Three defects can show up on exhaust systems; read on to find out exactly what they are and how to find them.
Light airplane exhaust systems don’t garner as much attention as a carburetor or induction air filter, yet these systems must be maintained as attentively as any other engine accessory, if not more so. That prosaic exhaust system is the only fire control system under your cowling.
Exhaust systems rarely rate a second thought. Why? Because unless your airplane is turbocharged or turbo-normalized, the exhaust system doesn’t have any moving parts—it just sits there.
Light aircraft exhaust systems are designed to collect hot exhaust gases from each cylinder and route these gases safely out of the engine compartment. Systems in single-engine airplanes also flow the gases through rudimentary metal heat exchangers that radiate heat to outside air that’s used to provide cabin and carburetor heat.
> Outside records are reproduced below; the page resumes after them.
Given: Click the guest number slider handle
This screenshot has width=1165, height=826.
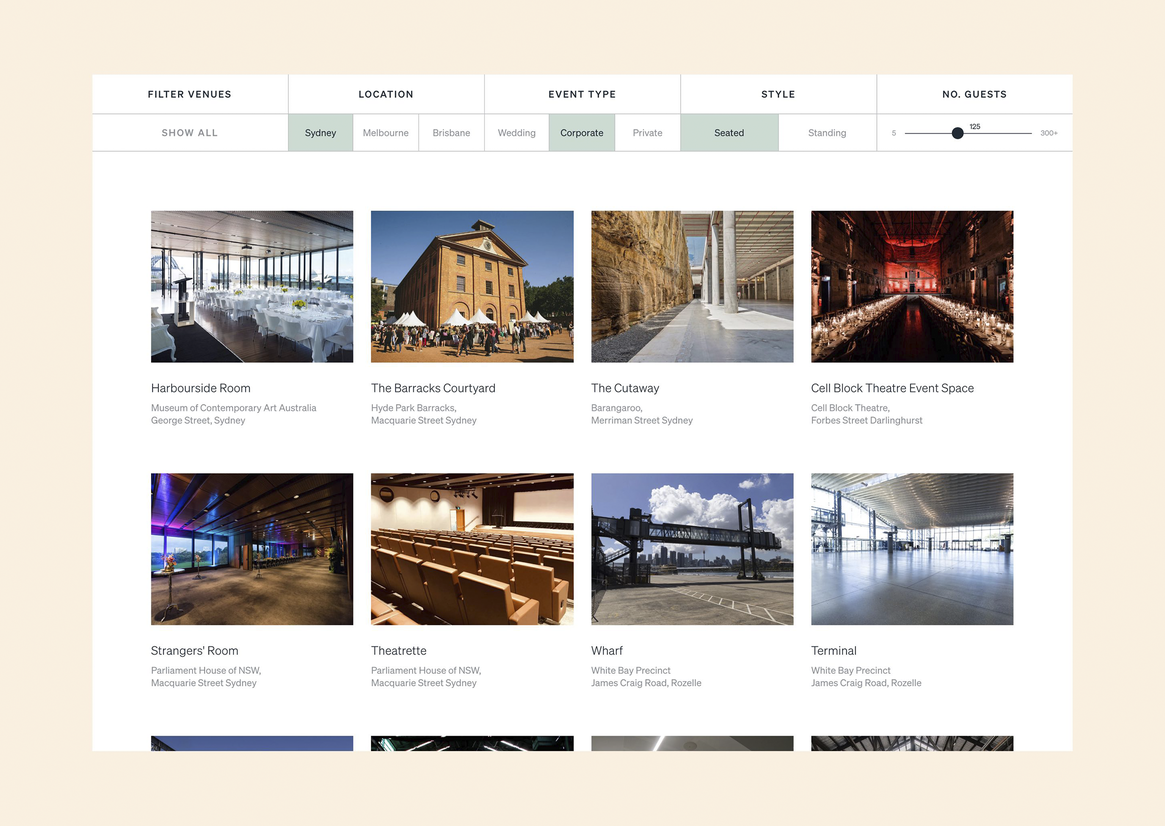Looking at the screenshot, I should (957, 133).
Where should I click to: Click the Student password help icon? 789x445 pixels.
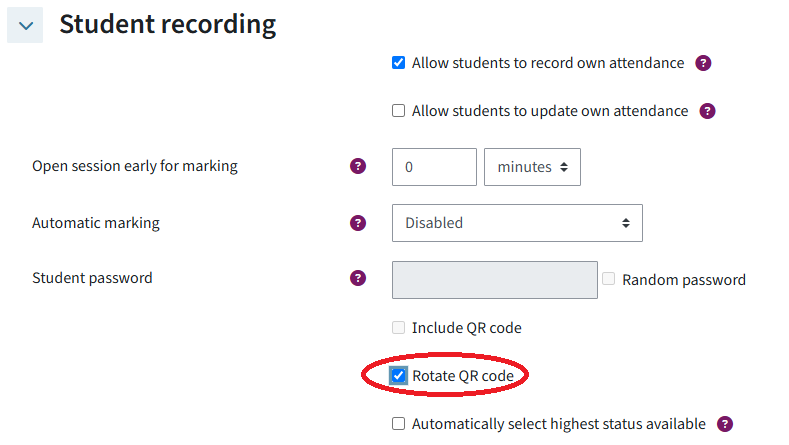358,278
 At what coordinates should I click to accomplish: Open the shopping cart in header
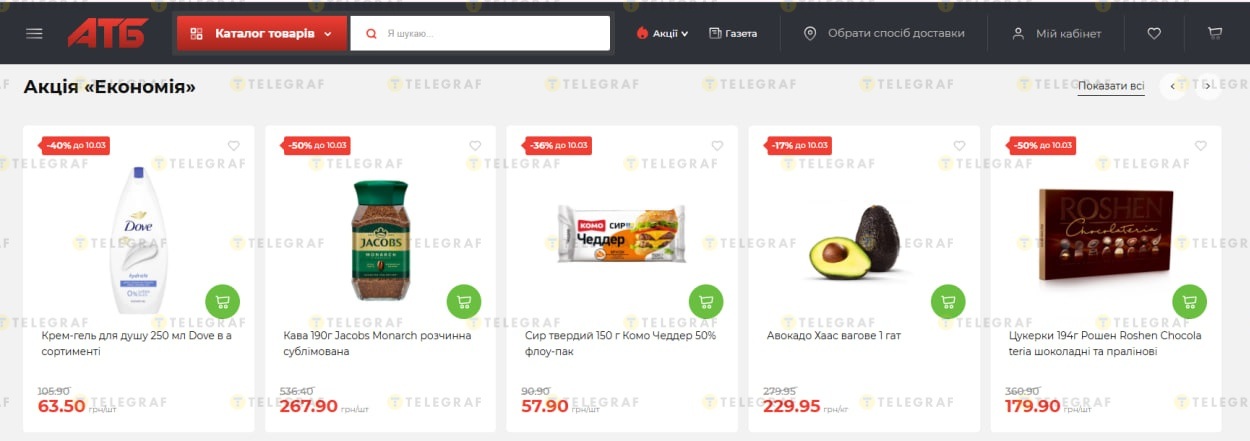[x=1215, y=33]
It’s common to mistakenly believe that these heat exchangers are mufflers because they look like an automobile muffler. Some heat exchangers include internal baffles designed to slow the exhaust gases in order to increase the amount of heat transfer. Twin-engine Pipers don’t have these heat exchangers; they utilize Avgas fuel combustion heaters for cabin heat. (For an in-depth look at combustion heaters, refer to the November 2014 issue of Piper Flyer. —Ed.)